Write out the records word for word, from the very first line through the line that contains "(468, 205).", inclusive.

'''

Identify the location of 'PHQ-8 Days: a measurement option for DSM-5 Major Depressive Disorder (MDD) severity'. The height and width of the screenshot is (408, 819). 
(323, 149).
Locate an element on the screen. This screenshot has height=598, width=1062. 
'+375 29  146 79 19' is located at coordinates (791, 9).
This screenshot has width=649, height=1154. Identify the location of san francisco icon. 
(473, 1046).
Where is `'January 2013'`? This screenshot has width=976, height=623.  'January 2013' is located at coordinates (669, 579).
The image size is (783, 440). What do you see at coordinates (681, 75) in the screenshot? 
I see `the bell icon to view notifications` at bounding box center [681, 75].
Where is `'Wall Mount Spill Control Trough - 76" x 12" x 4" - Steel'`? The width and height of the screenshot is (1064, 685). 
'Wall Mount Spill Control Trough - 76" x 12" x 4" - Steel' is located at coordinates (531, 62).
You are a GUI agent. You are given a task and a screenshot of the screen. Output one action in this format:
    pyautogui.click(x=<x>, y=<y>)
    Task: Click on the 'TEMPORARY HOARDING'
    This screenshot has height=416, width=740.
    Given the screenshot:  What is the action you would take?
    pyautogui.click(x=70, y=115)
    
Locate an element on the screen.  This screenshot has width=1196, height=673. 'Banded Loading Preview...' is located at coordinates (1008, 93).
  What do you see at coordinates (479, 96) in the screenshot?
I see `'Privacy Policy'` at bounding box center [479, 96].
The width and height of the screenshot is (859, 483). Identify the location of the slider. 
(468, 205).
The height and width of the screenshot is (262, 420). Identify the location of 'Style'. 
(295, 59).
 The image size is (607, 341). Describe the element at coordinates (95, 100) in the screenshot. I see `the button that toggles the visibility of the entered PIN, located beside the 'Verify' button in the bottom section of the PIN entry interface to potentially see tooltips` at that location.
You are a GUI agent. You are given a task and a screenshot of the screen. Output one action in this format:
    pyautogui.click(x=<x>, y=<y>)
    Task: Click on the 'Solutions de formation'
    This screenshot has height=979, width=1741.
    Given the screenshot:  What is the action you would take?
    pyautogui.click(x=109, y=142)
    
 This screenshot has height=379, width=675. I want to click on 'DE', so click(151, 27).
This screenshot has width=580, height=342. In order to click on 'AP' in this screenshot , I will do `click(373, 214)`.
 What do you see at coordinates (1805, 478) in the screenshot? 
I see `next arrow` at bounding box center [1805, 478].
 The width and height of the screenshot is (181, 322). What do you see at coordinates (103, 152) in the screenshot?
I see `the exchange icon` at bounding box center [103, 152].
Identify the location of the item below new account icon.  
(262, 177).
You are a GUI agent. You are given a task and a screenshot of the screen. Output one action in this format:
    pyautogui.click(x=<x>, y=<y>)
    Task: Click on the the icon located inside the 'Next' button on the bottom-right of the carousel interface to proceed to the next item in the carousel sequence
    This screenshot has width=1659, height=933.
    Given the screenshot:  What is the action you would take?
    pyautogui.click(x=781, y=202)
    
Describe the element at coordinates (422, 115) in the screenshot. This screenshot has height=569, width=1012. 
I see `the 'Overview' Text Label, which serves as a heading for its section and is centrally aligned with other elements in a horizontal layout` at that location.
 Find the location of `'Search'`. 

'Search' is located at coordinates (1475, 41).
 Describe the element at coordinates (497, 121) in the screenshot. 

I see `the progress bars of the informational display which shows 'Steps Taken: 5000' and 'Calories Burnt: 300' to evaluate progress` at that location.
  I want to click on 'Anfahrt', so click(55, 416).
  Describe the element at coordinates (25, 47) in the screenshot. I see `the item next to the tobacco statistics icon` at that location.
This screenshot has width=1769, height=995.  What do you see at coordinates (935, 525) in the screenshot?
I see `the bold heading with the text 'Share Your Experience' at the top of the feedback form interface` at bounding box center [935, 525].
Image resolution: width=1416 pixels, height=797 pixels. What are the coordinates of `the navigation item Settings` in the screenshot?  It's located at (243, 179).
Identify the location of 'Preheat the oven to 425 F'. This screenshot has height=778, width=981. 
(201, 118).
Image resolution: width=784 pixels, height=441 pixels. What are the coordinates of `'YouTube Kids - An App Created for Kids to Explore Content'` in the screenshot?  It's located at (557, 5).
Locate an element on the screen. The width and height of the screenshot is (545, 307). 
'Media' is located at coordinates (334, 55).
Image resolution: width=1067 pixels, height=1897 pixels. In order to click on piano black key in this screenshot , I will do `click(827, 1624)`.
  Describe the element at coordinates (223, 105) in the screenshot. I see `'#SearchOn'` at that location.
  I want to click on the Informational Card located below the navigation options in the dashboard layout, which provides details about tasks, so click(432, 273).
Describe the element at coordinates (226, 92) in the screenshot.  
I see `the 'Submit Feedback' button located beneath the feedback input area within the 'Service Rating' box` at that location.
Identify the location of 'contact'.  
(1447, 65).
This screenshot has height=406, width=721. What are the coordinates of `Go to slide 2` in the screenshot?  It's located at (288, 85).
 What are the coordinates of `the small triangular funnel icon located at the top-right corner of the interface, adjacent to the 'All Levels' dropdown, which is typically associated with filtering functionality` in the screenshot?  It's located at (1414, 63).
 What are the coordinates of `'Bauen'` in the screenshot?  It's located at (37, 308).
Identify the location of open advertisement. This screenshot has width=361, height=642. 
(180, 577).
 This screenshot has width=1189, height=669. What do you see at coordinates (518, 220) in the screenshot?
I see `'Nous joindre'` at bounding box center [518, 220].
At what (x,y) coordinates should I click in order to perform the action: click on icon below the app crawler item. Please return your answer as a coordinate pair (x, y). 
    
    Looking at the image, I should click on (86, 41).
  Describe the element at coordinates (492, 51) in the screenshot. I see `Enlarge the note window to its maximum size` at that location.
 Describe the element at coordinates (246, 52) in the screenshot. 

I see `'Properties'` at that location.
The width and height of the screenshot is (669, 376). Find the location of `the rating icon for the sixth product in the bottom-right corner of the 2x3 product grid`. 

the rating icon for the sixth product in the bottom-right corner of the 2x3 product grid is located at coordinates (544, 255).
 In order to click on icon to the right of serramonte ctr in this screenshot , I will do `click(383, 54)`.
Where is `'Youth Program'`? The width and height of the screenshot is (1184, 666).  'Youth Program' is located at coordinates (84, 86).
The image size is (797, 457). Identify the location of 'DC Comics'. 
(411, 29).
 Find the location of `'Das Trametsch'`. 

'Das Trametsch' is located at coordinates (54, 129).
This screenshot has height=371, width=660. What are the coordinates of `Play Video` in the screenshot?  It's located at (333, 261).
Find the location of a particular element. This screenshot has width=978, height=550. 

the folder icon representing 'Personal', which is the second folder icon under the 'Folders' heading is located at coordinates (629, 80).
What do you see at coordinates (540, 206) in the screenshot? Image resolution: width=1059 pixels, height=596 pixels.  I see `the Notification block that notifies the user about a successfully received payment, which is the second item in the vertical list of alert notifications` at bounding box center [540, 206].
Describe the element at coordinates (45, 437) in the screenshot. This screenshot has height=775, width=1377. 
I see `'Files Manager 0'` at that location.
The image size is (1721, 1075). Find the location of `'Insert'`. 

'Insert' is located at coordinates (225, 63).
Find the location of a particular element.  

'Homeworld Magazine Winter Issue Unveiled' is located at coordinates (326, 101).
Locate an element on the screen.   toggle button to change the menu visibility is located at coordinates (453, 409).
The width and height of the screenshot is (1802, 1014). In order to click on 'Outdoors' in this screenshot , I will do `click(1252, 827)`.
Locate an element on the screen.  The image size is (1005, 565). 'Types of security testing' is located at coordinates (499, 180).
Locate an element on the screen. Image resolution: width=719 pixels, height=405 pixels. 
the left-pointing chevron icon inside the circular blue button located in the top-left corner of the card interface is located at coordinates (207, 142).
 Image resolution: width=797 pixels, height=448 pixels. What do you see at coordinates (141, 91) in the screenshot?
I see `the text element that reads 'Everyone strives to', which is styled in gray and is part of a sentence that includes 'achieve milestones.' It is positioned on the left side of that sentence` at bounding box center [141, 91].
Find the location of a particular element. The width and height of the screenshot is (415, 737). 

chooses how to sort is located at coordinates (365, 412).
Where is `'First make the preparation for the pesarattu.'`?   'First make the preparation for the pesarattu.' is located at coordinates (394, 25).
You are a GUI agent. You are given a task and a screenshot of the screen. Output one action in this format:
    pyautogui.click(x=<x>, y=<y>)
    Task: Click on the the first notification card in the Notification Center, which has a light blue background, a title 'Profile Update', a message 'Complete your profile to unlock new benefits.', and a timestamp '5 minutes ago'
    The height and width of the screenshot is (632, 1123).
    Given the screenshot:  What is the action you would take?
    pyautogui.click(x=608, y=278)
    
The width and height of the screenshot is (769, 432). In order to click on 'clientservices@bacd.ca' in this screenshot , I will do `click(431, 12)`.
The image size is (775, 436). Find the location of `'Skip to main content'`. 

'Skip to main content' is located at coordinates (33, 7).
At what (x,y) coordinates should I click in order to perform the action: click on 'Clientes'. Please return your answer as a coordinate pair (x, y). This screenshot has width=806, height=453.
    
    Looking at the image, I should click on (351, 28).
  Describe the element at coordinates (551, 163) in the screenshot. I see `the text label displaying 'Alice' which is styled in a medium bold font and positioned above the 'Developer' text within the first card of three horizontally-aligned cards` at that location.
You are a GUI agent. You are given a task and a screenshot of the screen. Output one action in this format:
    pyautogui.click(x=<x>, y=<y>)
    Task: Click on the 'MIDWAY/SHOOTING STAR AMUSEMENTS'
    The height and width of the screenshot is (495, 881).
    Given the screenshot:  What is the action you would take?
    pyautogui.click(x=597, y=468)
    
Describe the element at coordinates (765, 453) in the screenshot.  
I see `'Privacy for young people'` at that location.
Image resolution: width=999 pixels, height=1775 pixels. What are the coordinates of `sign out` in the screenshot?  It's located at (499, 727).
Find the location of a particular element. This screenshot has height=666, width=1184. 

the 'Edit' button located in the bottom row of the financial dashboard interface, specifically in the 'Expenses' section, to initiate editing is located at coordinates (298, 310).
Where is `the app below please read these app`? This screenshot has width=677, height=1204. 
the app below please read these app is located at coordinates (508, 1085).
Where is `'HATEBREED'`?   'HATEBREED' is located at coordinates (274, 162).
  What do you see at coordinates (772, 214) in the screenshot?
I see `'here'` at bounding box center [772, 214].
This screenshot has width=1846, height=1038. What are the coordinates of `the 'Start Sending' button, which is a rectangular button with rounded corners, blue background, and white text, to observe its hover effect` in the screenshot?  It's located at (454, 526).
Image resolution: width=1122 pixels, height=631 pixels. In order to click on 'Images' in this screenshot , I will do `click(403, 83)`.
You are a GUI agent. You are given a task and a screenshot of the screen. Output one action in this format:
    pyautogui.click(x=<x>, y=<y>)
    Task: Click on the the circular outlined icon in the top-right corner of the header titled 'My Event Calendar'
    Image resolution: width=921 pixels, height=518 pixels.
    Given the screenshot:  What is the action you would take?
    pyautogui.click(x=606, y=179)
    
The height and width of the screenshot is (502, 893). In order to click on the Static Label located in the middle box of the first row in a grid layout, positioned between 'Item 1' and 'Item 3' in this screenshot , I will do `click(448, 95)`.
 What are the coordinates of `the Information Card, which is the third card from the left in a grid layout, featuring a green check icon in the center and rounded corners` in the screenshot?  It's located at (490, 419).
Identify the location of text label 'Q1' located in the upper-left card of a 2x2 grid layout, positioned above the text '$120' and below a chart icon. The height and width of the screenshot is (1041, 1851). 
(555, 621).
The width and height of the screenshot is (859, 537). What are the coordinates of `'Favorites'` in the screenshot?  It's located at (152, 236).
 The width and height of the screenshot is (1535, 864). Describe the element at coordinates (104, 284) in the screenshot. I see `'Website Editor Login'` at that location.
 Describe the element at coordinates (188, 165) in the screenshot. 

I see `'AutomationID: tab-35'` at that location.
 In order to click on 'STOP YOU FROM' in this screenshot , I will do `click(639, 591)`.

'''

- **Written response**:
Identify the location of 'PHQ-8 Days: a measurement option for DSM-5 Major Depressive Disorder (MDD) severity'. The height and width of the screenshot is (408, 819). 
(323, 149).
Locate an element on the screen. This screenshot has height=598, width=1062. 
'+375 29  146 79 19' is located at coordinates (791, 9).
This screenshot has width=649, height=1154. Identify the location of san francisco icon. 
(473, 1046).
Where is `'January 2013'`? This screenshot has width=976, height=623.  'January 2013' is located at coordinates (669, 579).
The image size is (783, 440). What do you see at coordinates (681, 75) in the screenshot? 
I see `the bell icon to view notifications` at bounding box center [681, 75].
Where is `'Wall Mount Spill Control Trough - 76" x 12" x 4" - Steel'`? The width and height of the screenshot is (1064, 685). 
'Wall Mount Spill Control Trough - 76" x 12" x 4" - Steel' is located at coordinates (531, 62).
You are a GUI agent. You are given a task and a screenshot of the screen. Output one action in this format:
    pyautogui.click(x=<x>, y=<y>)
    Task: Click on the 'TEMPORARY HOARDING'
    This screenshot has height=416, width=740.
    Given the screenshot:  What is the action you would take?
    pyautogui.click(x=70, y=115)
    
Locate an element on the screen.  This screenshot has width=1196, height=673. 'Banded Loading Preview...' is located at coordinates (1008, 93).
  What do you see at coordinates (479, 96) in the screenshot?
I see `'Privacy Policy'` at bounding box center [479, 96].
The width and height of the screenshot is (859, 483). Identify the location of the slider. 
(468, 205).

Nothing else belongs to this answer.